━━━━━ Text extract
Summary: Second Sunday after Epiphany

Second Sunday after Epiphany January 14, 2001

John 2:1-11, 1 Cor. 12:1-11 Trinity Lutheran Church

“The Best for Next”

Dear Friends in Christ, Grace and Peace from God our Father and from our Lord and Savior, Jesus Christ. Amen.

For me, January is kind of an “in-between” time. The busy-ness of Advent and Christmas is now past, and the hectic pace of Lent and Easter is yet a ways off. For most of us, January is kind of a “back to the grind of winter” month, and the promise of summer seems an impossibly long ways away. So, I always try to put a little summer in my January. No, I don’t head down to Florida or Arizona (an act of sheer mutiny and desertion for true Minnesotans!) Nope. I help plan weddings.

This next week I will spend some of my time meeting with couples who are planning weddings for this coming summer. Actually, it’s not so much “wedding” planning that I do with these folks, but “marriage” planning, if such a thing as sharing one’s life totally with another can ever be planned. Trying to plan a marriage is like trying to plan a six-year-old’s birthday party. Anything can happen, and usually does! But we try to talk about it, anyway.
━━━━━━━━━━
━━━━━ Material provided
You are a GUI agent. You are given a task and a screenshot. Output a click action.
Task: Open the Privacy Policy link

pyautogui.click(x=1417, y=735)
━━━━━━━━━━
- _Description of the task_
Resume the sermon on the wedding at Cana from the point where it stops, carrying on its thought about planning weddings and marriages. Nothing in the data has any bearing on what comes next.

- _Task output_
A pastor by the name of G.H. Gerberding wrote a book about 90 years ago entitled “The Lutheran Pastor,” in which he seeks to give advice to would-be clergy. On the subject of marriage he says, “We have two remnants of Eden left to us. One is a sacred seventh day, fraught with rest and refreshment for body and soul. The other is marriage, with its Christian home. These are relics of paradise. The beauty and blessing of Eden ought to be allied with matrimony. But, in our fallen world, it is only too often the opposite of this. It has been truly and forcibly said that the bonds of matrimony may be the golden cords to draw us to heaven or the iron chains to drag us to hell. What momentous issues hang on the choosing and accepting of a life-companion. It is the making or the marring of peace and blessedness for the life that now is, and often also for that which is to come. How carefully this plant from the garden of Eden should be fostered and guarded.” Indeed.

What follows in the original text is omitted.